Eric Peterman

No. 11, 86
- Position: Wide receiver

Personal information
- Born: November 18, 1986 (age 39) Springfield, Illinois, U.S.
- Listed height: 6 ft 1 in (1.85 m)
- Listed weight: 200 lb (91 kg)

Career information
- High school: Sacred Heart-Griffin
- College: Northwestern
- NFL draft: 2009: undrafted

Career history
- Chicago Bears (2009–2011)*;
- * Offseason or practice squad member only

Awards and highlights
- 2008 ARA Sportsmanship Award;

= Eric Peterman =

American football player (born 1986)

Eric Peterman (born November 18, 1986) is an American former football wide receiver. He was signed by the Chicago Bears as an undrafted free agent in 2009. He attended Sacred Heart-Griffin High school in Springfield, Illinois and excelled at the quarterback position. He played college football at Northwestern as a wide receiver. After his college career, Peterman played in the NFL with the Chicago Bears. He set up a company, GRNE Solar.

==College career==
In 2008, he was named the winner of the ARA Sportsmanship Award, presented by the Awards and Recognition Association to the Division I football player who best exhibits sportsmanship both on and off the field.

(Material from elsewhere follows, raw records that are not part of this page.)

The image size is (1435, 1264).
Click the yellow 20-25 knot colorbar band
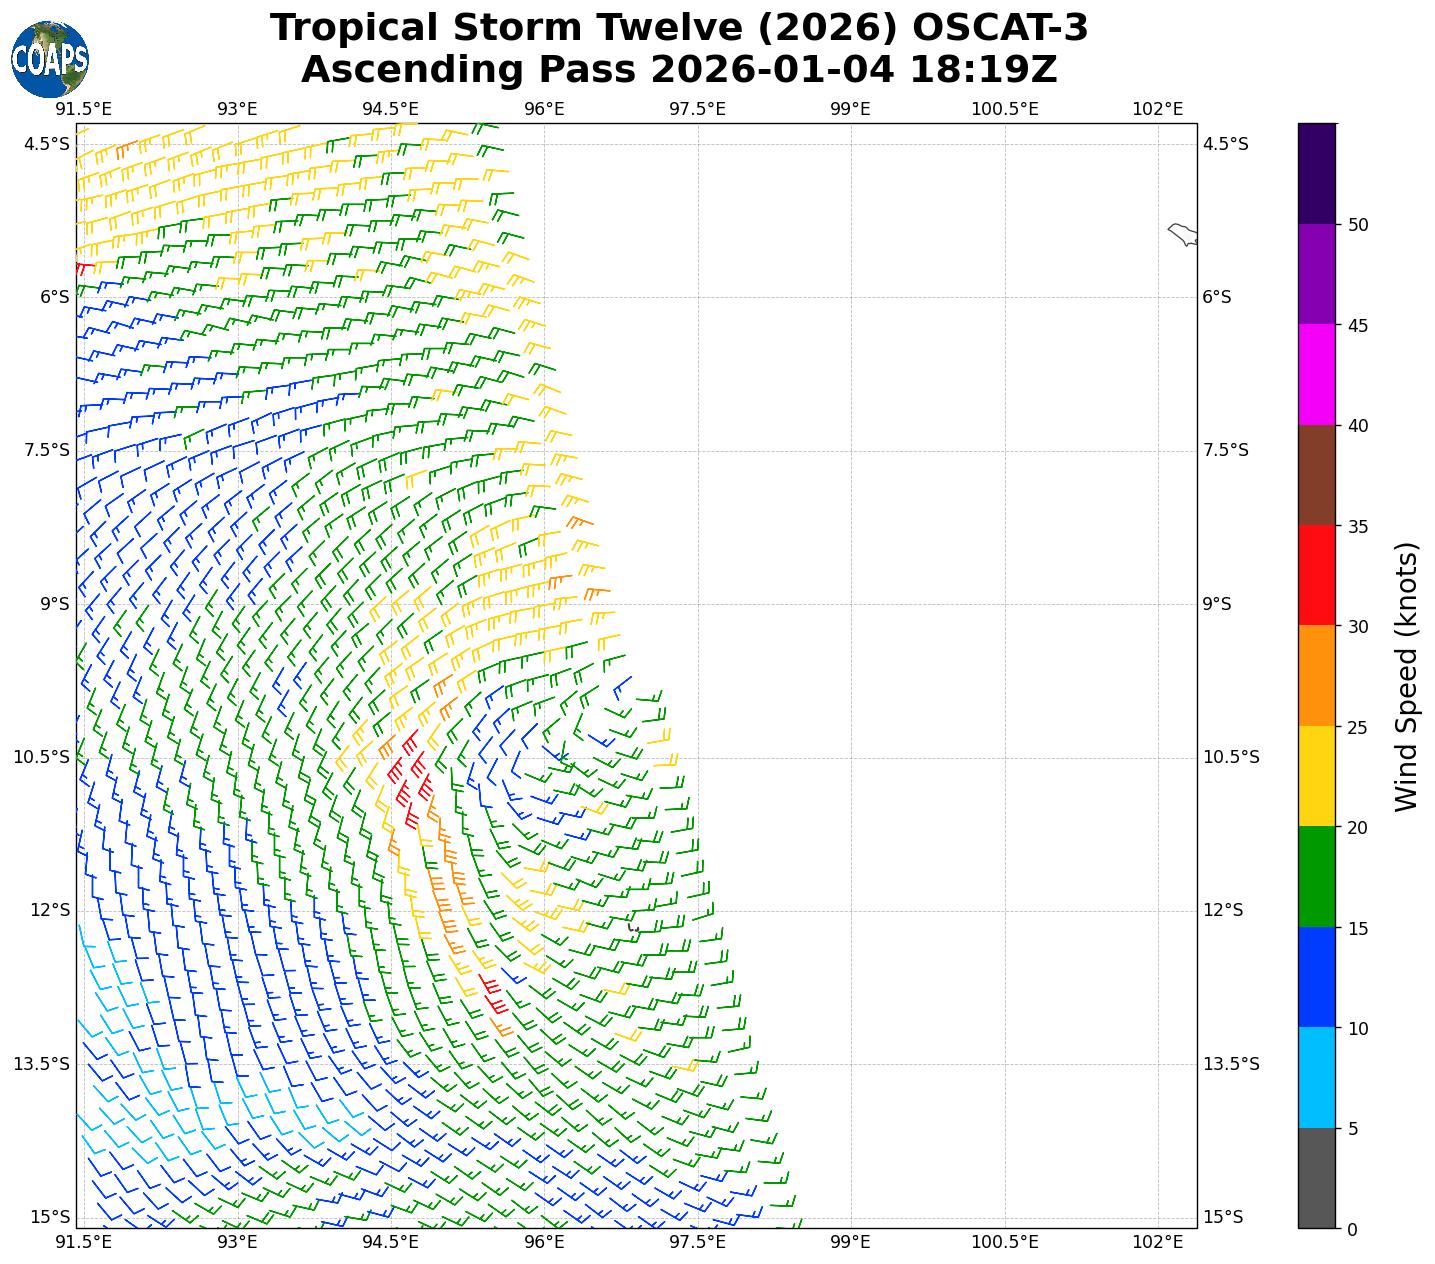(x=1316, y=776)
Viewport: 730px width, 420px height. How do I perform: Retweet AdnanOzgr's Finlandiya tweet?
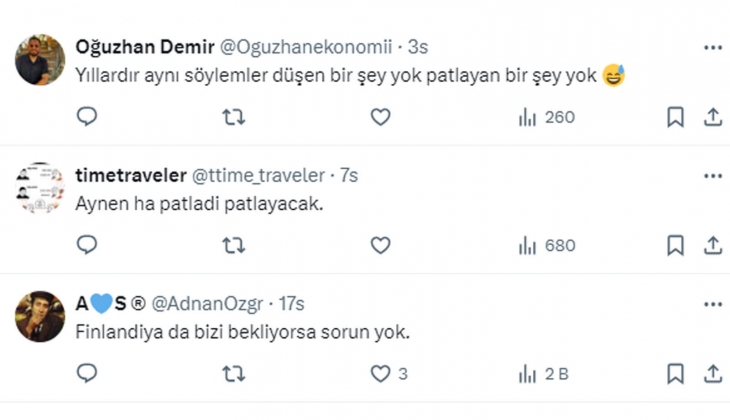(233, 374)
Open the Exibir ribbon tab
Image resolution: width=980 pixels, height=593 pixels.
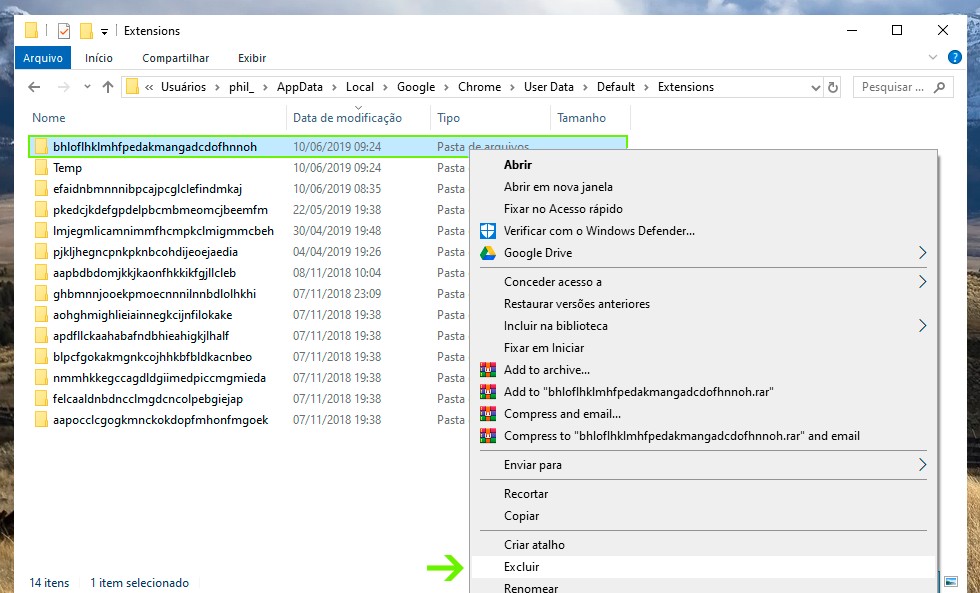tap(252, 58)
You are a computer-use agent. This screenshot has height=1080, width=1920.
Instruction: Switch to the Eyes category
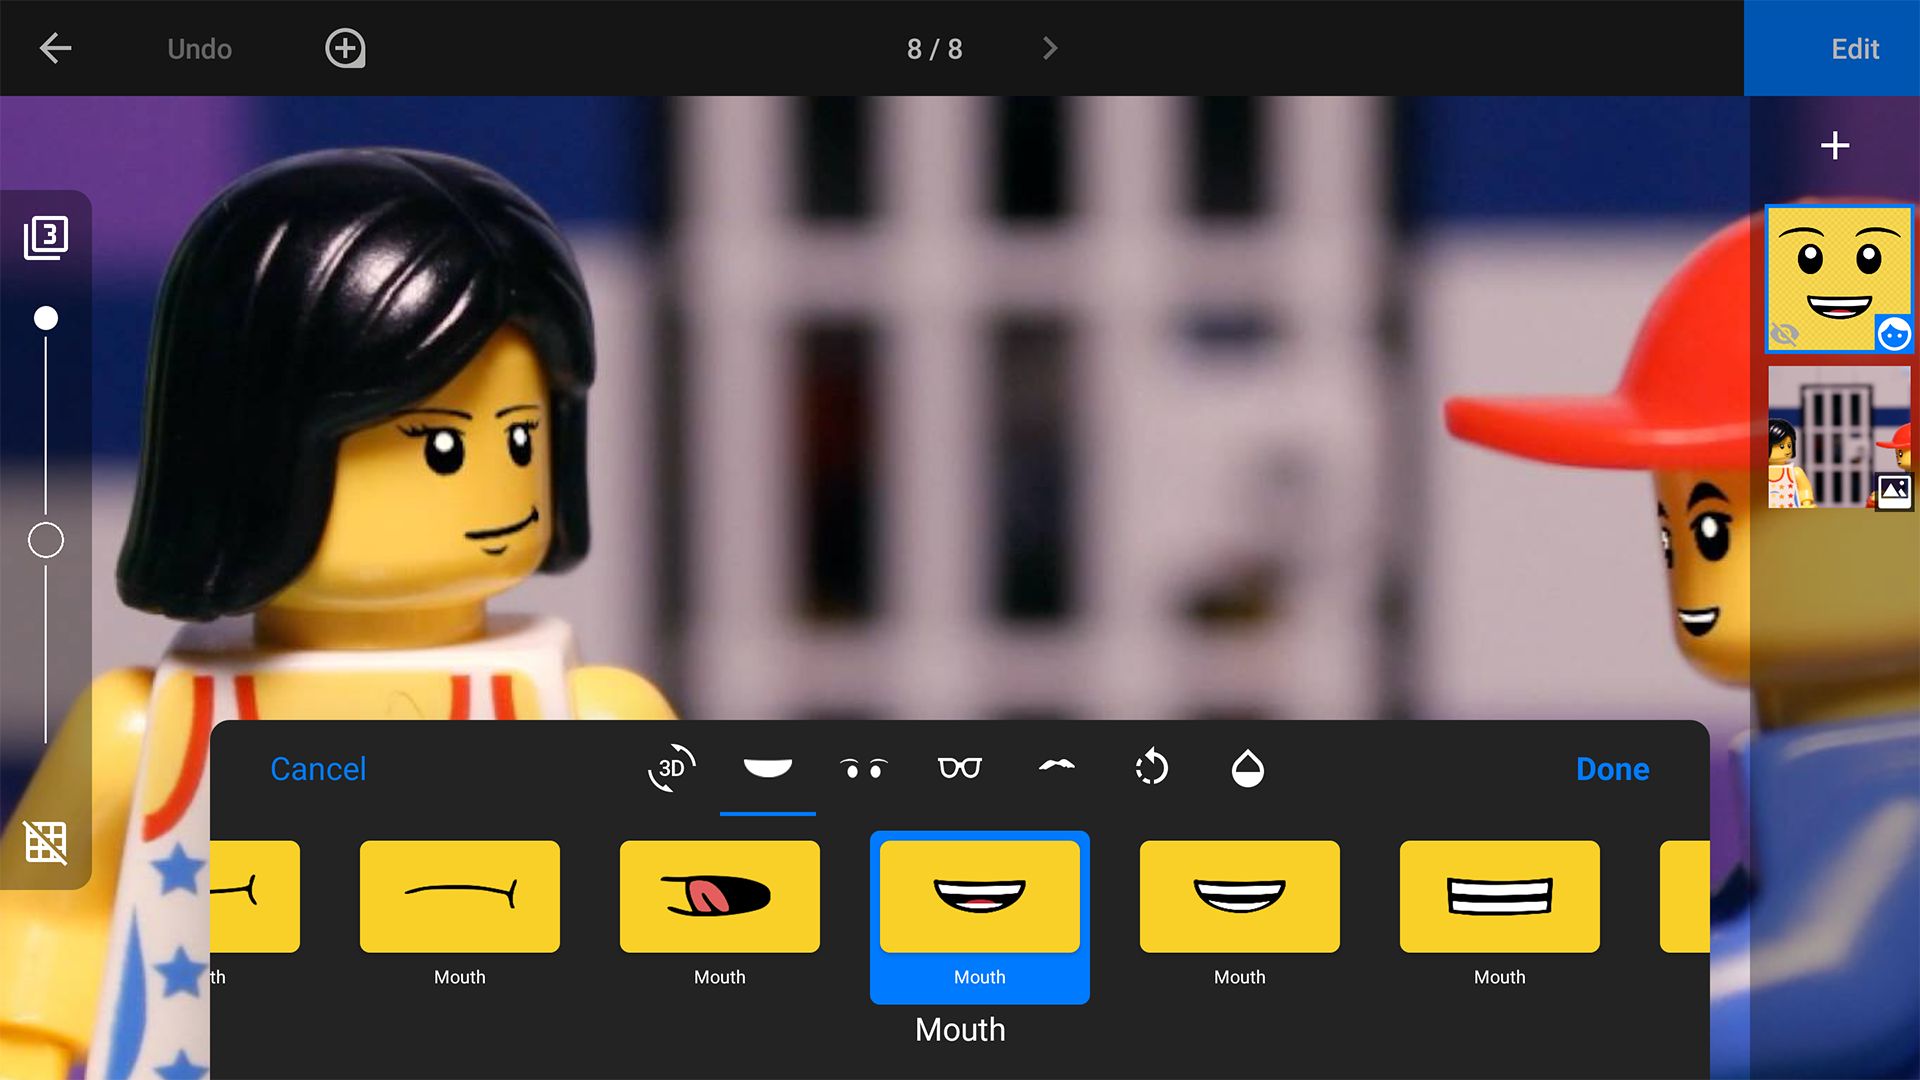[863, 768]
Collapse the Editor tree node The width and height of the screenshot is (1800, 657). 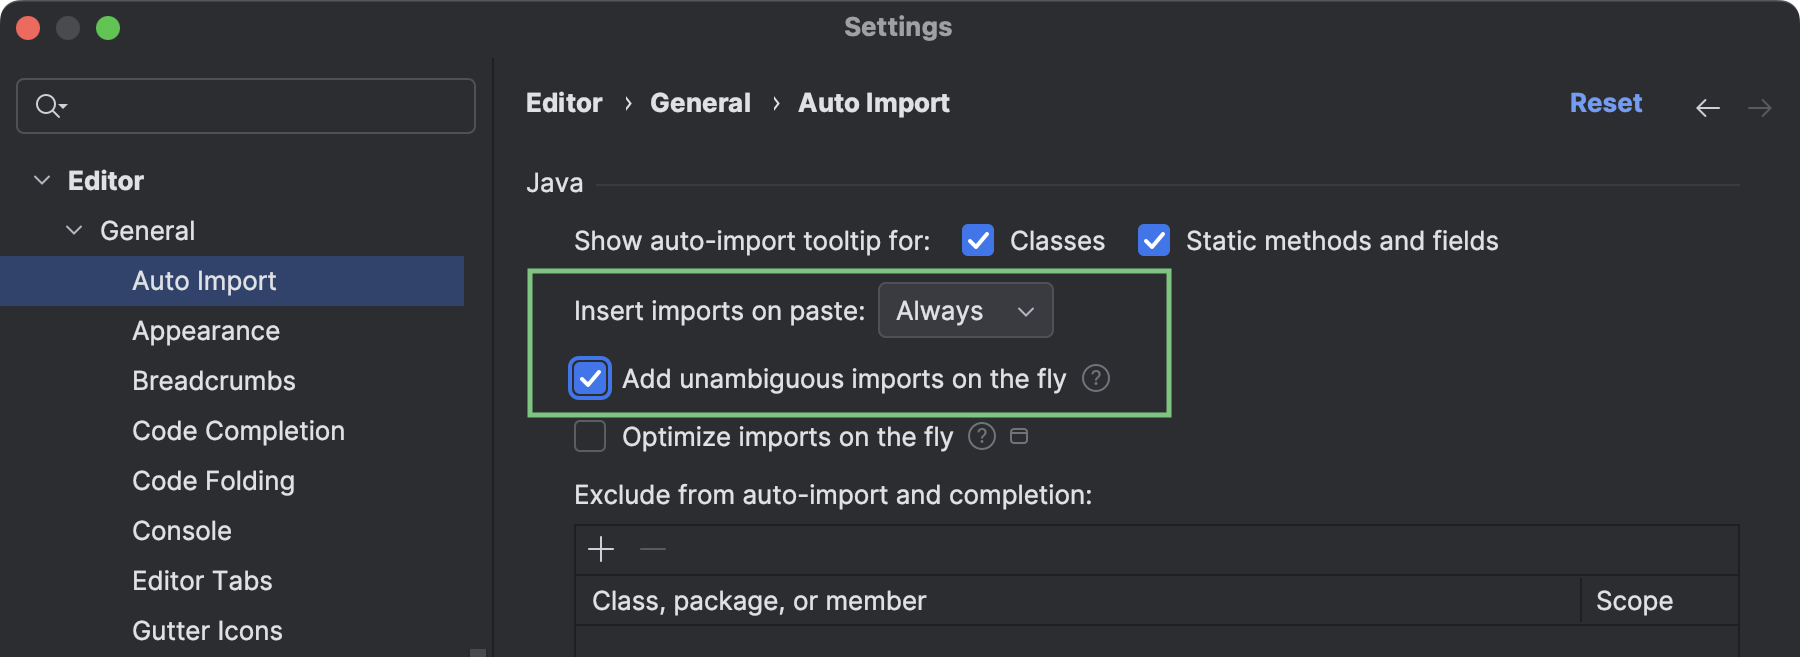click(42, 180)
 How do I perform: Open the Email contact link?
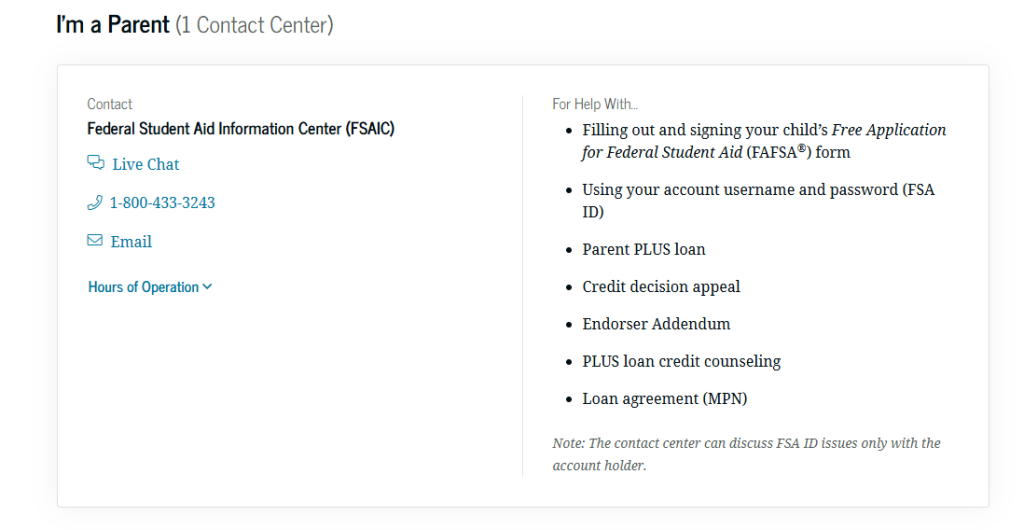coord(131,242)
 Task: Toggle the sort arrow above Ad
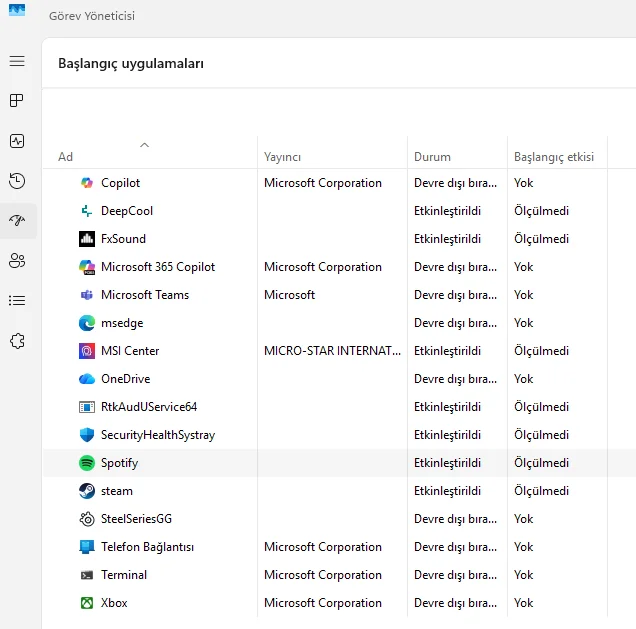click(x=144, y=145)
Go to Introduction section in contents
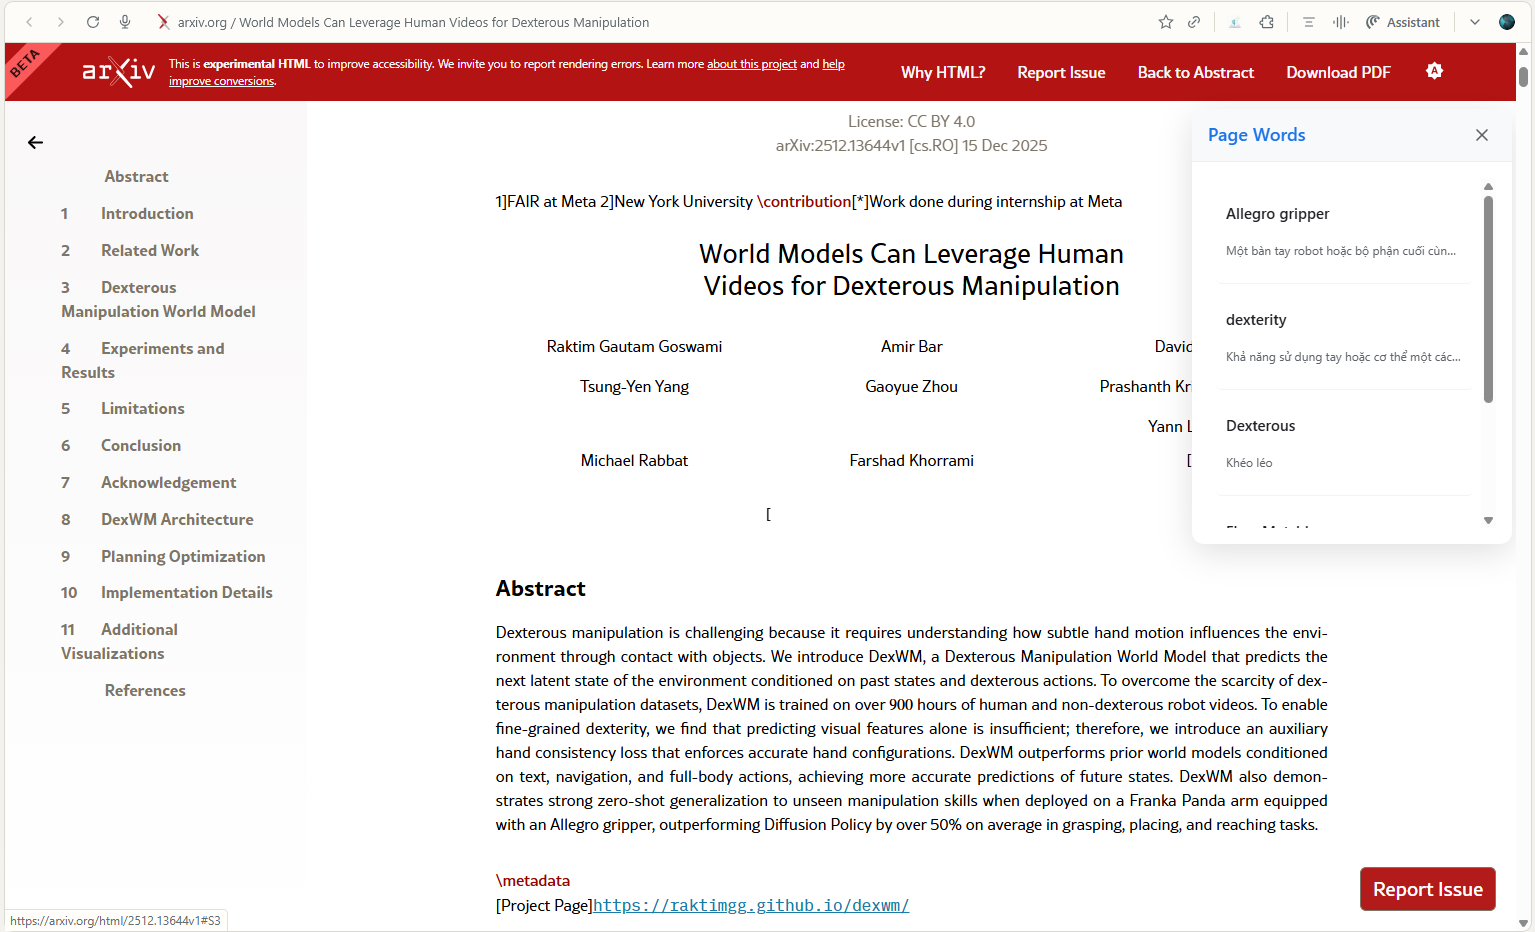 click(x=147, y=213)
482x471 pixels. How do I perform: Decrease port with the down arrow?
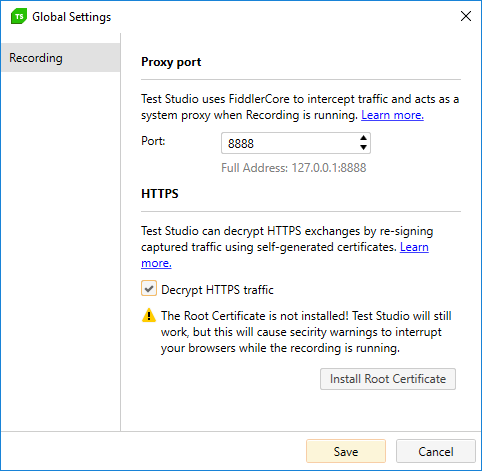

| Receiving | G | Rec | Yds | TD | Avg |
| 2005 | 12 | 12 | 181 | 2 | 15.1 |
| 2006 | 12 | 23 | 349 | 1 | 15.2 |
| 2007 | 12 | 66 | 744 | 3 | 11.3 |
| 2008 | 13 | 59 | 737 | 6 | 12.5 |
| Total | 49 | 160 | 2,011 | 12 | 12.6 |

==Professional career==

===Chicago Bears===
Peterman was signed by the Chicago Bears as an undrafted free agent in 2009. He was cut by the Bears on September 5 and was re-signed to the practice squad on December 30. He was re-signed to a one-year contract on February 22, 2010. Peterman continued with the Bears and was injured during a pre-season game against the Oakland Raiders on August 21, 2010. Peterman's injury required surgery and he was waived/injured on August 23, 2010. Peterman was resigned to the Chicago Bears in early 2011. After coaching changes ensued after the season, he was not resigned for the 2011 season.

===GRNE Solar===
Peterman is the CEO and founder of GRNE Solutions, LLC dba GRNE Solar, founded in 2012. In July 2022 GRNE Solar was acquired by Nelnet Inc. The new entity is titled GRNE-Nelnet, LLC and goes by the trade name Nelnet Renewable Energy (NRE).